PAGE EXTRACT below:

The force sustaining Vincent Walker's reformation looms over the rest of his life, but rises just above his knee.
When he looks at his 2-year-old daughter Tamara, Walker remembers his years of crime, drugs, alcohol, loneliness, violence and institutions -- things he is determined she must never know.
Before Tamara, Walker was a man of the streets, making his first trip to Lorton Reformatory in 1967.
To try to avoid his sixth trip there, he enrolled in a rehabilitation program at RAP Inc. in 1984. He said the program convinced him to quit his drug and alcohol abuse.
Along with a soft-spoken air and a jagged past, Walker carries the strain of an ex-addict trying to avoid chemicals.
Now training as an addiction counselor at RAP, a privately funded drug rehabilitation program, he has -- for the first time in his 40 years -- the responsibility of holding a job.
He had prepared for these pressures, but thought he would have a partner. At RAP he met April Blanton, who was succeeding after five failed attempts to beat her drug habit. She gave birth to Tamara, the first child for either parent, and they enrolled in a family program at the Parent Child Center, while Blanton began training as a nurse's assistant.
Then cancer struck. April Blanton died Dec. 20 at age 31.
"It was unfair -- she was ready to work, then she found out she had cancer," said Jacquelyn Henry, family services director at the center. "She said, 'I have kicked this habit, I'm going to school and I'm working for my daughter. And now I'm going to die.' "
Doctors prescribed Blanton a painkiller that Walker had used on the street. "She was hating it, the thought of getting addicted again," Walker said. "She wouldn't use it. She'd say no, and go to buy Advil."
As Blanton weakened, Walker said, "We sort of argued a lot. Then I began to understand it. I resented her dying. She's leaving me with a baby, and I didn't know a thing about children."
He is learning. He comes to the Parent Child Center regularly for counseling, attends discussions with other parents and visits children three times a week as a volunteer at the center. "I'm totally involved with the PCC," Walker said.

End of PAGE EXTRACT.

== BRIEF ==
Please continue the article about Vincent Walker raising his daughter Tamara after April Blanton's death, picking up after its last paragraph.

DATA SHOWN below:

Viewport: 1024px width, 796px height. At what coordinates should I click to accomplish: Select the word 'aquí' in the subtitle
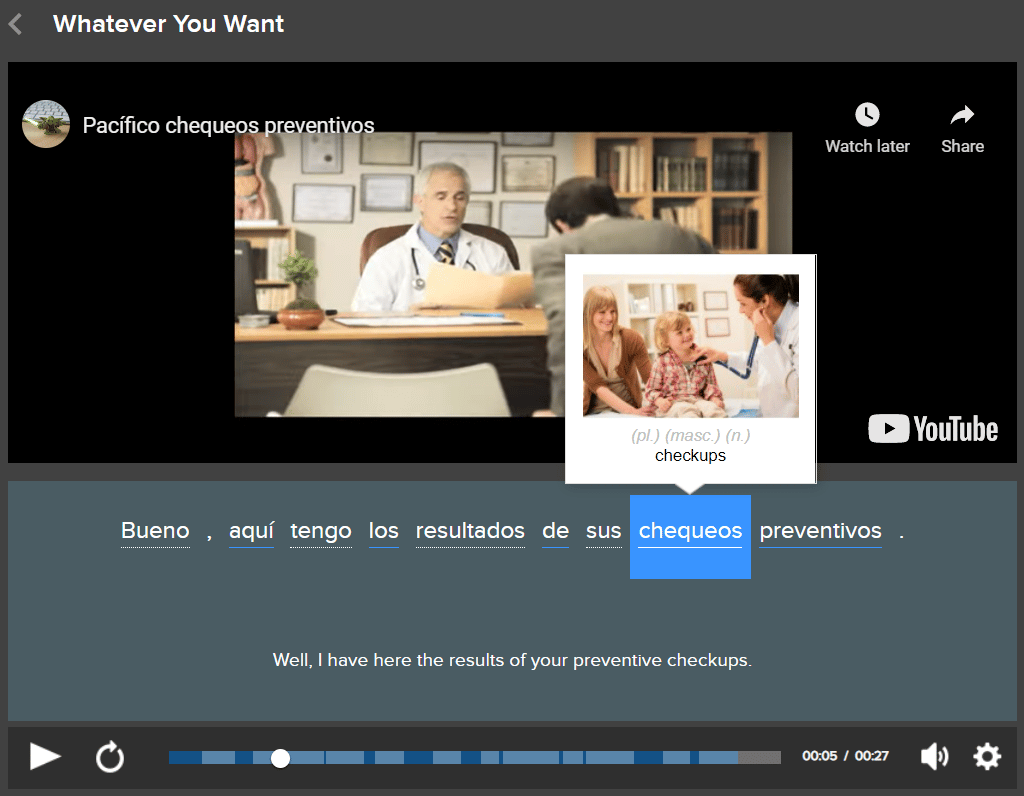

End of DATA SHOWN.

== EXERCISE OUTPUT ==
Joan Phillips, Blanton's mother, believes Walker's commitment to fatherhood will keep him honest and sober.
"He's a very responsible father. And he was very devoted to my daughter," said Phillips, adding that Tamara has flourished at the Parent Child Center, where she plays with other children, learns songs and games and has the care and instruction of the center's staff. "I am so glad she's in a program like that. I don't know what we would do without it."
But Walker faces a grim irony: Any misstep of his would put Tamara into city foster care, where he was sent as a 2-year-old after being deserted by his mother.
"I have a dread: What if she has to do it, too?" Walker said. "It was lonely. I was feeling 'Why would someone do this? Why would someone abandon you?' "
Walker works nights at RAP, which he calls "the glue that keeps me together."
RAP's therapy has made him very candid about his history and his hopes.
"If I don't talk about it, I'll go back to that same life style," Walker said. "I have to get all that anger out."
Henry sees him several times a week. "He's got a lot to work through," she said.
"Sobriety, a 2-year-old, the grief about April and having her personal affairs to put straight."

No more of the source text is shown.